**Work instruction:** Every line of the records counts; transcribe each one exactly.

Start of The records

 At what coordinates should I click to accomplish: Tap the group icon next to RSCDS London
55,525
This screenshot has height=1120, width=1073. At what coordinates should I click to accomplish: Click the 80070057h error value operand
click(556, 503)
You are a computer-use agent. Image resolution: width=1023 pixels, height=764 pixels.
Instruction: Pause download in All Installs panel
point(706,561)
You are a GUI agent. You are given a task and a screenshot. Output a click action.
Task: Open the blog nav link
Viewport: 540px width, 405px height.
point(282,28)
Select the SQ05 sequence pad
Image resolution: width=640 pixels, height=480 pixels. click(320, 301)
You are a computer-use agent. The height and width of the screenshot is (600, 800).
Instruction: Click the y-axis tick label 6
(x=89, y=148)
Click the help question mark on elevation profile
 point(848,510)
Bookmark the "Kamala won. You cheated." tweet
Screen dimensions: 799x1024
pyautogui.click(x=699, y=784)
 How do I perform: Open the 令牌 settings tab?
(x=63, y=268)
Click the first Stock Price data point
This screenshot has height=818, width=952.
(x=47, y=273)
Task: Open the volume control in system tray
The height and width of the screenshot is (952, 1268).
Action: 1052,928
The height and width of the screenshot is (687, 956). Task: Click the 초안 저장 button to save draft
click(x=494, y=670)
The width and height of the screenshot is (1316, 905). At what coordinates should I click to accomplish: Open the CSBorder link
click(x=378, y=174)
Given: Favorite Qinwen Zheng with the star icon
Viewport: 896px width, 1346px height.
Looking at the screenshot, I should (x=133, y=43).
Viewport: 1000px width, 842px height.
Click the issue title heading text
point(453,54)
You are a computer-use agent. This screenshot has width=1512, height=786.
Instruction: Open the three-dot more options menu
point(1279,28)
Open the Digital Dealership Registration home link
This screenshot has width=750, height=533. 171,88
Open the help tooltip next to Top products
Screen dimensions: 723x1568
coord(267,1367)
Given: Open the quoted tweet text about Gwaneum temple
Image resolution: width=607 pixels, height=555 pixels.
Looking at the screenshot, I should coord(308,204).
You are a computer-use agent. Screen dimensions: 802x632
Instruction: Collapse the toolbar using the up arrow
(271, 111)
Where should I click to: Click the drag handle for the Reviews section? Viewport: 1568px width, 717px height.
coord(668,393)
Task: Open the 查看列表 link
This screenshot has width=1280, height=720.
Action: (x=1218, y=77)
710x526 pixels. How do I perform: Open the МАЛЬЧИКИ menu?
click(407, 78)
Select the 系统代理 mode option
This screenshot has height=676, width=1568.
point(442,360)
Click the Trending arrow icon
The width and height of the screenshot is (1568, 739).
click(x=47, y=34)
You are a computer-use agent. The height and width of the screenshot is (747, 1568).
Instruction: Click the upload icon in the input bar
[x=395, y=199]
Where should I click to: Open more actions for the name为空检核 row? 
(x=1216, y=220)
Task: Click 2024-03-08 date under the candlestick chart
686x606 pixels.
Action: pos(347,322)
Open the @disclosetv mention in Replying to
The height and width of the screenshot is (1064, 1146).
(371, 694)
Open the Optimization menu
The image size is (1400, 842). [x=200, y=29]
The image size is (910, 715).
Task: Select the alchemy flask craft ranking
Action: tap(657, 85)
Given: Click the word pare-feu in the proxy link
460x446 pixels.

End of The records

**Answer space:**
 At what coordinates should I click to accomplish: Tap the group icon next to RSCDS London
55,525
This screenshot has height=1120, width=1073. At what coordinates should I click to accomplish: Click the 80070057h error value operand
click(556, 503)
You are a computer-use agent. Image resolution: width=1023 pixels, height=764 pixels.
Instruction: Pause download in All Installs panel
point(706,561)
You are a GUI agent. You are given a task and a screenshot. Output a click action.
Task: Open the blog nav link
Viewport: 540px width, 405px height.
point(282,28)
Select the SQ05 sequence pad
Image resolution: width=640 pixels, height=480 pixels. click(320, 301)
You are a computer-use agent. The height and width of the screenshot is (600, 800).
Instruction: Click the y-axis tick label 6
(x=89, y=148)
Click the help question mark on elevation profile
 point(848,510)
Bookmark the "Kamala won. You cheated." tweet
Screen dimensions: 799x1024
pyautogui.click(x=699, y=784)
 How do I perform: Open the 令牌 settings tab?
(x=63, y=268)
Click the first Stock Price data point
This screenshot has height=818, width=952.
(x=47, y=273)
Task: Open the volume control in system tray
The height and width of the screenshot is (952, 1268).
Action: 1052,928
The height and width of the screenshot is (687, 956). Task: Click the 초안 저장 button to save draft
click(x=494, y=670)
The width and height of the screenshot is (1316, 905). At what coordinates should I click to accomplish: Open the CSBorder link
click(x=378, y=174)
Given: Favorite Qinwen Zheng with the star icon
Viewport: 896px width, 1346px height.
Looking at the screenshot, I should (x=133, y=43).
Viewport: 1000px width, 842px height.
Click the issue title heading text
point(453,54)
You are a computer-use agent. This screenshot has width=1512, height=786.
Instruction: Open the three-dot more options menu
point(1279,28)
Open the Digital Dealership Registration home link
This screenshot has width=750, height=533. 171,88
Open the help tooltip next to Top products
Screen dimensions: 723x1568
coord(267,1367)
Given: Open the quoted tweet text about Gwaneum temple
Image resolution: width=607 pixels, height=555 pixels.
Looking at the screenshot, I should coord(308,204).
You are a computer-use agent. Screen dimensions: 802x632
Instruction: Collapse the toolbar using the up arrow
(271, 111)
Where should I click to: Click the drag handle for the Reviews section? Viewport: 1568px width, 717px height.
coord(668,393)
Task: Open the 查看列表 link
This screenshot has width=1280, height=720.
Action: (x=1218, y=77)
710x526 pixels. How do I perform: Open the МАЛЬЧИКИ menu?
click(407, 78)
Select the 系统代理 mode option
This screenshot has height=676, width=1568.
point(442,360)
Click the Trending arrow icon
The width and height of the screenshot is (1568, 739).
click(x=47, y=34)
You are a computer-use agent. The height and width of the screenshot is (747, 1568).
Instruction: Click the upload icon in the input bar
[x=395, y=199]
Where should I click to: Open more actions for the name为空检核 row? 
(x=1216, y=220)
Task: Click 2024-03-08 date under the candlestick chart
686x606 pixels.
Action: pos(347,322)
Open the @disclosetv mention in Replying to
The height and width of the screenshot is (1064, 1146).
(371, 694)
Open the Optimization menu
The image size is (1400, 842). [x=200, y=29]
The image size is (910, 715).
Task: Select the alchemy flask craft ranking
Action: tap(657, 85)
Given: Click the word pare-feu in the proxy link
460x446 pixels.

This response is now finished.